*ENTRIES SUPPLIED*.
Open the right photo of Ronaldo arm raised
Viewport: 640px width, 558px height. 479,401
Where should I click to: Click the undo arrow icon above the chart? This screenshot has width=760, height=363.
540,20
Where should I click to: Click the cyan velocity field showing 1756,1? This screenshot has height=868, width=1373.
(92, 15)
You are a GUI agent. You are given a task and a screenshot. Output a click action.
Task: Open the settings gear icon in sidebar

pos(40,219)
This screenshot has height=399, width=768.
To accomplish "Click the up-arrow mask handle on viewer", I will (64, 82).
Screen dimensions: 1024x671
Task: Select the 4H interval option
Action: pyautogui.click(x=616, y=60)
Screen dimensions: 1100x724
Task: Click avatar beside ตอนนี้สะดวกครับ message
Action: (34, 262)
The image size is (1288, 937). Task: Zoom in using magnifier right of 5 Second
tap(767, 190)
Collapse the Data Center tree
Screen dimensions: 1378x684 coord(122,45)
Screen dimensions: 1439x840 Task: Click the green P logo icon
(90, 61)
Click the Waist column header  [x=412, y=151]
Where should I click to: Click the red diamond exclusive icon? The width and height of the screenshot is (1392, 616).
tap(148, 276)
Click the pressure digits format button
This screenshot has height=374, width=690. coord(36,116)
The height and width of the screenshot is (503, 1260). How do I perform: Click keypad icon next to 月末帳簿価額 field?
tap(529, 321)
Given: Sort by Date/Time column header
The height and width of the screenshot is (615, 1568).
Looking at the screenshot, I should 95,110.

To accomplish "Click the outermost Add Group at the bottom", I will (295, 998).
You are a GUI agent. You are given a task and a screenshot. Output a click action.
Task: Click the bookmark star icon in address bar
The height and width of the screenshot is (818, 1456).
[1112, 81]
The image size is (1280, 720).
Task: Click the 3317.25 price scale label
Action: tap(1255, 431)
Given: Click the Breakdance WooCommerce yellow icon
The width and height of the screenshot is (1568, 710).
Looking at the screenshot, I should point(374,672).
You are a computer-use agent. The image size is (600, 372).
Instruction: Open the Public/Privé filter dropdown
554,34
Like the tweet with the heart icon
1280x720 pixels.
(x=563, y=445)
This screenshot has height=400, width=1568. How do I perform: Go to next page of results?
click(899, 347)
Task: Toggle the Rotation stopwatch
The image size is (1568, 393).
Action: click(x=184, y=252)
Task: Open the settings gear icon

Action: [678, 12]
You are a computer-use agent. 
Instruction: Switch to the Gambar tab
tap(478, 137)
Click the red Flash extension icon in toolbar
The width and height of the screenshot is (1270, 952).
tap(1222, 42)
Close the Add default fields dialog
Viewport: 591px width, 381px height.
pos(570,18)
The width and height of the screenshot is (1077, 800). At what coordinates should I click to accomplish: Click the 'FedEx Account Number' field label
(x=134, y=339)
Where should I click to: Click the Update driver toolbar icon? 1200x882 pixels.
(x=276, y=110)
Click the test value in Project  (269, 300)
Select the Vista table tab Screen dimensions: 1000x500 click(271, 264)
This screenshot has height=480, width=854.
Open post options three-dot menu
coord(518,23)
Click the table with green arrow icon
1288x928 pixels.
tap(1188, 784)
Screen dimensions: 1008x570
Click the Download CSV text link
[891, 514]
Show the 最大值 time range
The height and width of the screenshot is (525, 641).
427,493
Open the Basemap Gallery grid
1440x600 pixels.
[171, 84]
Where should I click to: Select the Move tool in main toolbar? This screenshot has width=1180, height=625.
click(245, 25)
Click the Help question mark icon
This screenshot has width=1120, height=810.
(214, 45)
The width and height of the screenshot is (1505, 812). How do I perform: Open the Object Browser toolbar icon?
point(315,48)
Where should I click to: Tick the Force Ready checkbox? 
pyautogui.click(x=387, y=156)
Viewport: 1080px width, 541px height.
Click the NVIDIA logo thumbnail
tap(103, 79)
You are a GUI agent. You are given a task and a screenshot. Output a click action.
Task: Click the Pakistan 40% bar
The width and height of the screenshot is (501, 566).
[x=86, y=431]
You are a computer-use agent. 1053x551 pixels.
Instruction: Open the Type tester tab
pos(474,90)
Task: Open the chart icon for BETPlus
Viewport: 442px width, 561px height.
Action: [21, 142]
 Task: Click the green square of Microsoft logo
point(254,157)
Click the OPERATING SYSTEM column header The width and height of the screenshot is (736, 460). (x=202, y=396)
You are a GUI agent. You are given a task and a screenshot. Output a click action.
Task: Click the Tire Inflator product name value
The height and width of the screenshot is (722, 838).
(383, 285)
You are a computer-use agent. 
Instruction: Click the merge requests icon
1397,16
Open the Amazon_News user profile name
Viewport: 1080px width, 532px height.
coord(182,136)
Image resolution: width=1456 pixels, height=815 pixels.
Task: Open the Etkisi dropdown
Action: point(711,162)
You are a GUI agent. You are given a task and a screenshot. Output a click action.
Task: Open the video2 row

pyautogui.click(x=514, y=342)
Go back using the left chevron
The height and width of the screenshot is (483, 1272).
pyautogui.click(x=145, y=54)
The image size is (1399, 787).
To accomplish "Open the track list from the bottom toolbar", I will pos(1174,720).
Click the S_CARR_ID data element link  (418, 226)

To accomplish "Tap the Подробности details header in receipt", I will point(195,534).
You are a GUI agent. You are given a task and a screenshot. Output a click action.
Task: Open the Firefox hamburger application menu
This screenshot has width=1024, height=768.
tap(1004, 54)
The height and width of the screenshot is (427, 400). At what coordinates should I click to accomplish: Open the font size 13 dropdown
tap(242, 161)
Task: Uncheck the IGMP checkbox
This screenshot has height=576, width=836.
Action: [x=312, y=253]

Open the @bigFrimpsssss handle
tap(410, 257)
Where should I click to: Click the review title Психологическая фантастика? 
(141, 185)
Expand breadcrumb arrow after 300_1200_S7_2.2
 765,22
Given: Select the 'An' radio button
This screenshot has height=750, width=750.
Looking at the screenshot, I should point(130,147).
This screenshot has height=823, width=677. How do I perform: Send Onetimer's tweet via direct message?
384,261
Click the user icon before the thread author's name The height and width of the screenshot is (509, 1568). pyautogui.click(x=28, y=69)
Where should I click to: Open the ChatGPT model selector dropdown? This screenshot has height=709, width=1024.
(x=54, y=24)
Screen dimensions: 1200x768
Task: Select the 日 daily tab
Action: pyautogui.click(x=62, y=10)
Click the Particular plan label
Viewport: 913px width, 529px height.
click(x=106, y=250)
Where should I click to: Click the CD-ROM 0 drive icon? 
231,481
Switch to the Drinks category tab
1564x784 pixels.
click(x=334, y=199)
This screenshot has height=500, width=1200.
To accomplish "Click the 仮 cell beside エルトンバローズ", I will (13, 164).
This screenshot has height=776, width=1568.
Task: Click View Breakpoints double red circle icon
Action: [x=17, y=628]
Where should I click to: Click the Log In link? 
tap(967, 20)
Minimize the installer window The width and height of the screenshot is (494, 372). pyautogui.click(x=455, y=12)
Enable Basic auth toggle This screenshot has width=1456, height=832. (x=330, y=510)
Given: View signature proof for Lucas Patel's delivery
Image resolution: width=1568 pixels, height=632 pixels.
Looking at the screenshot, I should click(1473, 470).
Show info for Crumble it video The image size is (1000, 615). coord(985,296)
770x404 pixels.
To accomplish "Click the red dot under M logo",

*TASK OBJECTIVE*. For this exercise, transcribe all the records exactly.

*OUTPUT BELOW*.
Open the right photo of Ronaldo arm raised
Viewport: 640px width, 558px height. 479,401
Where should I click to: Click the undo arrow icon above the chart? This screenshot has width=760, height=363.
540,20
Where should I click to: Click the cyan velocity field showing 1756,1? This screenshot has height=868, width=1373.
(92, 15)
You are a GUI agent. You are given a task and a screenshot. Output a click action.
Task: Open the settings gear icon in sidebar

pos(40,219)
This screenshot has height=399, width=768.
To accomplish "Click the up-arrow mask handle on viewer", I will (64, 82).
Screen dimensions: 1024x671
Task: Select the 4H interval option
Action: pyautogui.click(x=616, y=60)
Screen dimensions: 1100x724
Task: Click avatar beside ตอนนี้สะดวกครับ message
Action: (34, 262)
The image size is (1288, 937). Task: Zoom in using magnifier right of 5 Second
tap(767, 190)
Collapse the Data Center tree
Screen dimensions: 1378x684 coord(122,45)
Screen dimensions: 1439x840 Task: Click the green P logo icon
(90, 61)
Click the Waist column header  [x=412, y=151]
Where should I click to: Click the red diamond exclusive icon? The width and height of the screenshot is (1392, 616).
tap(148, 276)
Click the pressure digits format button
This screenshot has height=374, width=690. coord(36,116)
The height and width of the screenshot is (503, 1260). How do I perform: Click keypad icon next to 月末帳簿価額 field?
tap(529, 321)
Given: Sort by Date/Time column header
The height and width of the screenshot is (615, 1568).
Looking at the screenshot, I should 95,110.

To accomplish "Click the outermost Add Group at the bottom", I will (295, 998).
You are a GUI agent. You are given a task and a screenshot. Output a click action.
Task: Click the bookmark star icon in address bar
The height and width of the screenshot is (818, 1456).
[1112, 81]
The image size is (1280, 720).
Task: Click the 3317.25 price scale label
Action: tap(1255, 431)
Given: Click the Breakdance WooCommerce yellow icon
The width and height of the screenshot is (1568, 710).
Looking at the screenshot, I should point(374,672).
You are a computer-use agent. The image size is (600, 372).
Instruction: Open the Public/Privé filter dropdown
554,34
Like the tweet with the heart icon
1280x720 pixels.
(x=563, y=445)
This screenshot has height=400, width=1568. How do I perform: Go to next page of results?
click(899, 347)
Task: Toggle the Rotation stopwatch
The image size is (1568, 393).
Action: click(x=184, y=252)
Task: Open the settings gear icon

Action: [678, 12]
You are a computer-use agent. 
Instruction: Switch to the Gambar tab
tap(478, 137)
Click the red Flash extension icon in toolbar
The width and height of the screenshot is (1270, 952).
tap(1222, 42)
Close the Add default fields dialog
Viewport: 591px width, 381px height.
pos(570,18)
The width and height of the screenshot is (1077, 800). At what coordinates should I click to accomplish: Click the 'FedEx Account Number' field label
(x=134, y=339)
Where should I click to: Click the Update driver toolbar icon? 1200x882 pixels.
(x=276, y=110)
Click the test value in Project  (269, 300)
Select the Vista table tab Screen dimensions: 1000x500 click(271, 264)
This screenshot has height=480, width=854.
Open post options three-dot menu
coord(518,23)
Click the table with green arrow icon
1288x928 pixels.
tap(1188, 784)
Screen dimensions: 1008x570
Click the Download CSV text link
[891, 514]
Show the 最大值 time range
The height and width of the screenshot is (525, 641).
427,493
Open the Basemap Gallery grid
1440x600 pixels.
[171, 84]
Where should I click to: Select the Move tool in main toolbar? This screenshot has width=1180, height=625.
click(245, 25)
Click the Help question mark icon
This screenshot has width=1120, height=810.
(214, 45)
The width and height of the screenshot is (1505, 812). How do I perform: Open the Object Browser toolbar icon?
point(315,48)
Where should I click to: Tick the Force Ready checkbox? 
pyautogui.click(x=387, y=156)
Viewport: 1080px width, 541px height.
Click the NVIDIA logo thumbnail
tap(103, 79)
You are a GUI agent. You are given a task and a screenshot. Output a click action.
Task: Click the Pakistan 40% bar
The width and height of the screenshot is (501, 566).
[x=86, y=431]
You are a computer-use agent. 1053x551 pixels.
Instruction: Open the Type tester tab
pos(474,90)
Task: Open the chart icon for BETPlus
Viewport: 442px width, 561px height.
Action: [21, 142]
 Task: Click the green square of Microsoft logo
point(254,157)
Click the OPERATING SYSTEM column header The width and height of the screenshot is (736, 460). (x=202, y=396)
You are a GUI agent. You are given a task and a screenshot. Output a click action.
Task: Click the Tire Inflator product name value
The height and width of the screenshot is (722, 838).
(383, 285)
You are a computer-use agent. 
Instruction: Click the merge requests icon
1397,16
Open the Amazon_News user profile name
Viewport: 1080px width, 532px height.
coord(182,136)
Image resolution: width=1456 pixels, height=815 pixels.
Task: Open the Etkisi dropdown
Action: point(711,162)
You are a GUI agent. You are given a task and a screenshot. Output a click action.
Task: Open the video2 row

pyautogui.click(x=514, y=342)
Go back using the left chevron
The height and width of the screenshot is (483, 1272).
pyautogui.click(x=145, y=54)
The image size is (1399, 787).
To accomplish "Open the track list from the bottom toolbar", I will pos(1174,720).
Click the S_CARR_ID data element link  (418, 226)

To accomplish "Tap the Подробности details header in receipt", I will point(195,534).
You are a GUI agent. You are given a task and a screenshot. Output a click action.
Task: Open the Firefox hamburger application menu
This screenshot has width=1024, height=768.
tap(1004, 54)
The height and width of the screenshot is (427, 400). At what coordinates should I click to accomplish: Open the font size 13 dropdown
tap(242, 161)
Task: Uncheck the IGMP checkbox
This screenshot has height=576, width=836.
Action: [x=312, y=253]

Open the @bigFrimpsssss handle
tap(410, 257)
Where should I click to: Click the review title Психологическая фантастика? 
(141, 185)
Expand breadcrumb arrow after 300_1200_S7_2.2
 765,22
Given: Select the 'An' radio button
This screenshot has height=750, width=750.
Looking at the screenshot, I should point(130,147).
This screenshot has height=823, width=677. How do I perform: Send Onetimer's tweet via direct message?
384,261
Click the user icon before the thread author's name The height and width of the screenshot is (509, 1568). pyautogui.click(x=28, y=69)
Where should I click to: Open the ChatGPT model selector dropdown? This screenshot has height=709, width=1024.
(x=54, y=24)
Screen dimensions: 1200x768
Task: Select the 日 daily tab
Action: pyautogui.click(x=62, y=10)
Click the Particular plan label
Viewport: 913px width, 529px height.
click(x=106, y=250)
Where should I click to: Click the CD-ROM 0 drive icon? 
231,481
Switch to the Drinks category tab
1564x784 pixels.
click(x=334, y=199)
This screenshot has height=500, width=1200.
To accomplish "Click the 仮 cell beside エルトンバローズ", I will (13, 164).
This screenshot has height=776, width=1568.
Task: Click View Breakpoints double red circle icon
Action: [x=17, y=628]
Where should I click to: Click the Log In link? 
tap(967, 20)
Minimize the installer window The width and height of the screenshot is (494, 372). pyautogui.click(x=455, y=12)
Enable Basic auth toggle This screenshot has width=1456, height=832. (x=330, y=510)
Given: View signature proof for Lucas Patel's delivery
Image resolution: width=1568 pixels, height=632 pixels.
Looking at the screenshot, I should click(1473, 470).
Show info for Crumble it video The image size is (1000, 615). coord(985,296)
770x404 pixels.
To accomplish "Click the red dot under M logo",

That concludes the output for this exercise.